SIN VARIANTES. Al proceso que armó Popeye Herrera le faltó el famoso sexto hombre del baloncesto, esos jugadores que entran al campo a resolver x o y situación. Alajuelense no tenía variantes de peso en el banco que salieran a resolver el partido, y eso siempre pesa. El ejemplo más claro y reciente fue lo sucedido en Liberia el sábado anterior, donde se confirmó la eliminación eriza. Con 3-2 abajo el argentino mandó al campo a Olger Guzmán, contención y a Guillermo Guardia, delantero; dos jugadores de muy poco aporte, jóvenes aún, sin el peso para llevar la recuperación del equipo. La Liga no tiene banca, se quedó sin variantes.
EXTRANJEROS. Un mal que se repite en el cuadro manudo.
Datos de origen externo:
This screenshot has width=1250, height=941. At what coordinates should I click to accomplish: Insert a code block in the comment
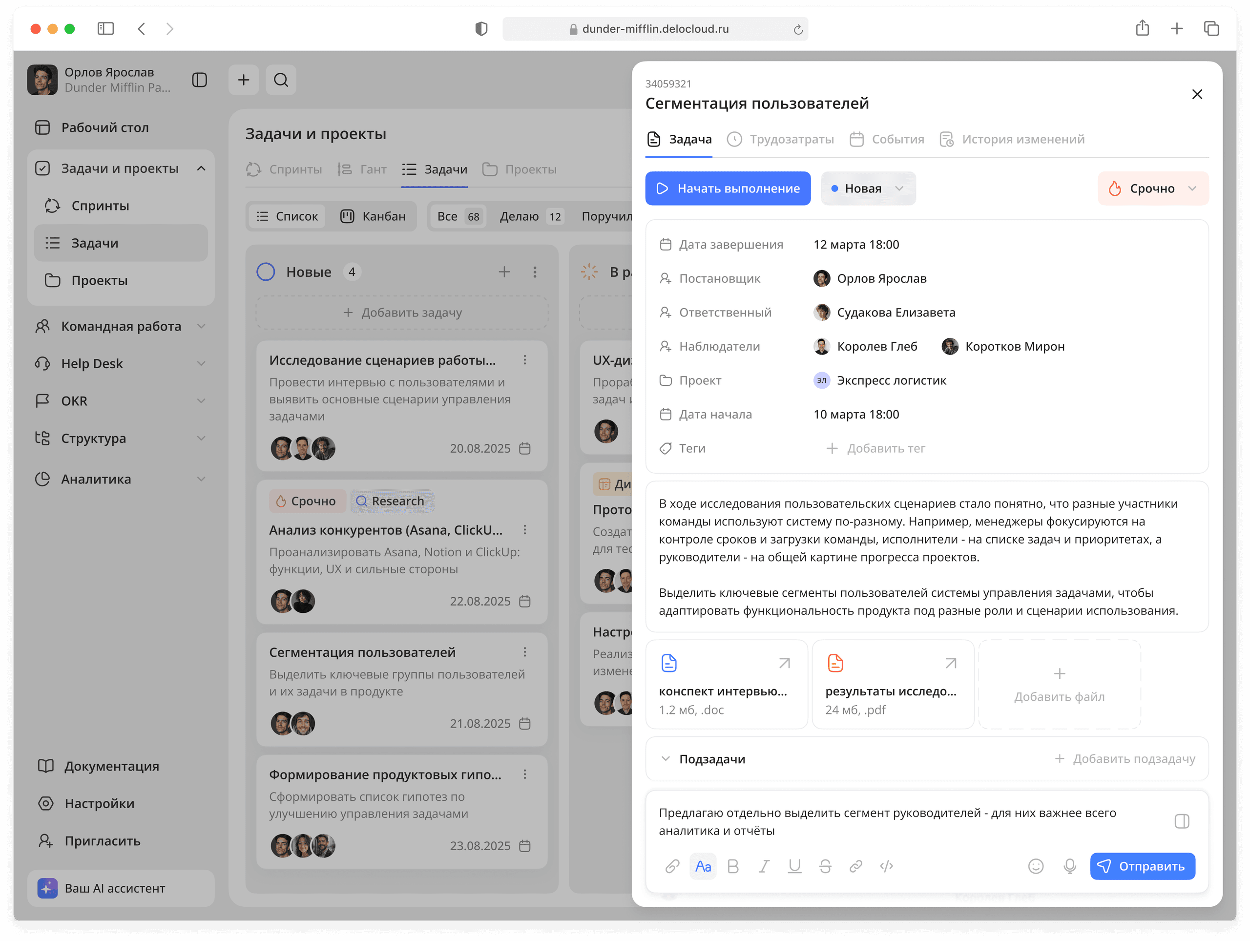pyautogui.click(x=886, y=866)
Desde Pablo Izaguirre los manudos no han tenido un extranjero que aporte y marque diferencia. En este Verano mantuvieron a Juan Ignacio Sills y a Daniel Alejandro Juárez y llegó otro argentino, Nicolás Hernández. Los resultados no fueron buenos. Juárez se fue antes de tiempo al llegar a un acuerdo de rescisión de contrato por bajo rendimiento, mientras que Hernández, llegado como goleador, solo ha sumado un tanto y ha dejado más sinsabores que buenos momentos. Sills ha sido el más regular, pero su rendimiento tampoco ha sido destacable, se queda en regular.
OFENSIVA NULA. Solo 13 goles ha marcado el cuadro erizo en 14 jornadas del certamen de Verano, menos de un gol por juego, muy poco para la estirpe del segundo equipo más ganador en la historia del fútbol costarricense en cuanto a títulos.
Jean Carlo Solórzano, goleador del equipo en Invierno con siete tantos, se apagó en el actual certamen y solo suma uno. El goleador es Yendrick Ruiz con tres goles y le sigue Cristian Oviedo con dos. Alajuelense requiere un hombre de peso en el ataque, al estilo de Víctor Núñez y lo requiere con urgencia para la próxima campaña.
INEXPERIENCIA. Salvo Wardy Alfaro, Cristian Montero, Carlos Castro y Cristian Oviedo, el resto de jugadores manudos suman pocos años, tanto en edad como en temporadas jugadas y eso le pasó factura, principalmente a la hora de soportar la presión de llevar sobre la espalda el trajinar de Alajuelense. Eran los riesgos del proceso que se tenían que tomar y al final esto puede ser positivo de cara a lo que sigue a mediano y largo plazo. Por ahora, fue un factor en contra para la Liga.
LESIONES. Uno de los aspectos que pesaron fueron las constantes lesiones a lo largo del certamen. Rudy Dawson, Geancarlo González, Pablo Nassar, Mario Víquez, Dave Myrie y Cristian Montero, fueron parte de una extensa lista de futbolistas que se perdieron muchas fechas y pusieron contra la pared al técnico, que tenía pocas alternativas para suplirlos.
SIN LOCALÍA. El no jugar en el Morera Soto pasó factura también. Así lo creen el presidente y el técnico del equipo, aunque no lo ponen como excusa para el fracaso.
“Pesó más de lo que pensábamos”, dijo Jorge Hidalgo, afirmando que “nos hizo falta el calor del hogar”. Popeye afirmó que la casa siempre marca diferencia y ellos nunca pudieron hacer suya la del Rosabal Cordero, donde solo ganaron dos juegos, ambos ante Puntarenas. “Nosotros no jugamos en nuestra cancha, el torneo pasado salimos invictos de local, no perdimos nunca en nuestra cancha”, dijo el argentino.